During youth, the brain is characterized by brain regions consisting of large synchronous groups that link nearly the entire brain in coordinated activity.
In a new study, investigators discovered these groups of brain regions that synchronize their activity during memory tasks, become smaller and more numerous as people age. Interestingly, the number of connections is different for each individual although the reduction in synchronized activity is consistent.
The study has been published in PLOS Computational Biology.
Typically, research on brain activity relies on average brain measurements across entire groups of people. In the new study, Dr. Elizabeth Davison of Princeton University, New Jersey, and colleagues describe a novel method to characterize and compare the brain dynamics of individual people.
The researchers used functional magnetic resonance imaging (fMRI) to record healthy people’s brain activity during memory tasks, attention tasks, and at rest.
For each person, fMRI data was recast as a network composed of brain regions and the connections between them. The scientists then use this network to measure how closely different groups of connections changed together over time.
They found that, regardless of whether a person is using memory, directing attention, or resting, the number of synchronous groups of connections within one brain is consistent for that person. However, between people, these numbers vary dramatically.
During memory specifically, variations between people are closely linked to age. Younger participants have only a few large synchronous groups that link nearly the entire brain in coordinated activity, while older participants show progressively more and smaller groups of connections.

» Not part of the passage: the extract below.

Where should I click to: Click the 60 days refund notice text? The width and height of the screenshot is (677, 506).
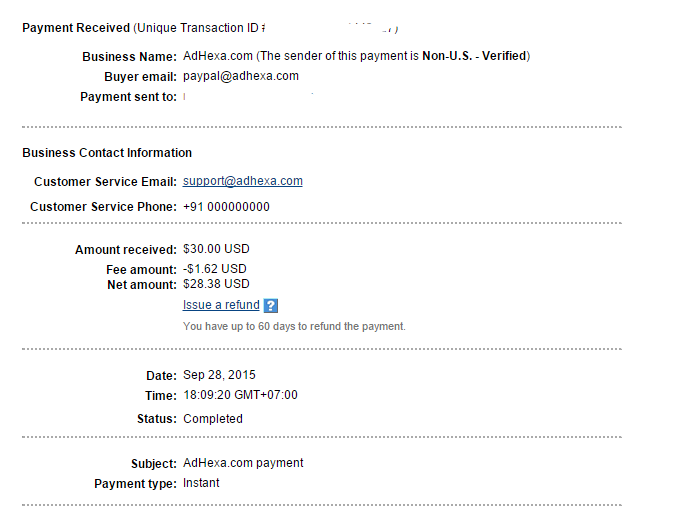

Researchers believe this indicates a loss of cohesive brain activity, even in the absence of memory impairment.
“This method elegantly captures important differences between individual brains, which are often complex and difficult to describe,” Davison said.
“The resulting tools show promise for understanding how different brain characteristics are related to behavior, health, and disease.”
Future work will investigate how to use individual brain signatures to differentiate between healthily aging brains and brains with age-related impairments.